**YOUR INSTRUCTIONS:** Beginning with the line where "How do I perform: Expand the 页面方向 dropdown?" occurs, transcribe every line exactly through the last line of the listing below, and no others.
++++ DATA SECTION
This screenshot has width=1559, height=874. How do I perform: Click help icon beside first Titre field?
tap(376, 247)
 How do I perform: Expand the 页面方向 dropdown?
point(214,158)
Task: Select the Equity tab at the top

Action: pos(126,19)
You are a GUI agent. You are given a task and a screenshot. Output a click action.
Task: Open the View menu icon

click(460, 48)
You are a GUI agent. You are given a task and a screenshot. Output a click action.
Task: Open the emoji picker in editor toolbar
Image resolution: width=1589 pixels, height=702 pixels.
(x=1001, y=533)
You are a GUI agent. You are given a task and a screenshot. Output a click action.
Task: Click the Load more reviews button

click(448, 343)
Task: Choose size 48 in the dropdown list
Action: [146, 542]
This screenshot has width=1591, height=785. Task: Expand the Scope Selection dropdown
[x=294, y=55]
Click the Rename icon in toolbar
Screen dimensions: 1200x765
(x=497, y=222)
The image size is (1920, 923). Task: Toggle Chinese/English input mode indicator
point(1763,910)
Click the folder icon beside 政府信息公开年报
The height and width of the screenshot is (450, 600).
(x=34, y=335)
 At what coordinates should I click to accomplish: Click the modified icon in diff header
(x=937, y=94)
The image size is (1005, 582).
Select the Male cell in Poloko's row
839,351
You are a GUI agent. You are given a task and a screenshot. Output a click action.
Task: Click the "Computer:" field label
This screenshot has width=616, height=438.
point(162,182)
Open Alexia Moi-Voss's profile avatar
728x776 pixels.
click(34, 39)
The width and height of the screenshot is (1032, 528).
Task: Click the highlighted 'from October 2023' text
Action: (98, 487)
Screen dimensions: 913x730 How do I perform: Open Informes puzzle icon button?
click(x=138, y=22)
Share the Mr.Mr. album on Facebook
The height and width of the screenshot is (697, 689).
++++++++
**SOLUTION TO THIS EXERCISE:**
 How do I perform: Expand the 页面方向 dropdown?
point(214,158)
Task: Select the Equity tab at the top

Action: pos(126,19)
You are a GUI agent. You are given a task and a screenshot. Output a click action.
Task: Open the View menu icon

click(460, 48)
You are a GUI agent. You are given a task and a screenshot. Output a click action.
Task: Open the emoji picker in editor toolbar
Image resolution: width=1589 pixels, height=702 pixels.
(x=1001, y=533)
You are a GUI agent. You are given a task and a screenshot. Output a click action.
Task: Click the Load more reviews button

click(448, 343)
Task: Choose size 48 in the dropdown list
Action: [146, 542]
This screenshot has width=1591, height=785. Task: Expand the Scope Selection dropdown
[x=294, y=55]
Click the Rename icon in toolbar
Screen dimensions: 1200x765
(x=497, y=222)
The image size is (1920, 923). Task: Toggle Chinese/English input mode indicator
point(1763,910)
Click the folder icon beside 政府信息公开年报
The height and width of the screenshot is (450, 600).
(x=34, y=335)
 At what coordinates should I click to accomplish: Click the modified icon in diff header
(x=937, y=94)
The image size is (1005, 582).
Select the Male cell in Poloko's row
839,351
You are a GUI agent. You are given a task and a screenshot. Output a click action.
Task: Click the "Computer:" field label
This screenshot has width=616, height=438.
point(162,182)
Open Alexia Moi-Voss's profile avatar
728x776 pixels.
click(34, 39)
The width and height of the screenshot is (1032, 528).
Task: Click the highlighted 'from October 2023' text
Action: (98, 487)
Screen dimensions: 913x730 How do I perform: Open Informes puzzle icon button?
click(x=138, y=22)
Share the Mr.Mr. album on Facebook
The height and width of the screenshot is (697, 689).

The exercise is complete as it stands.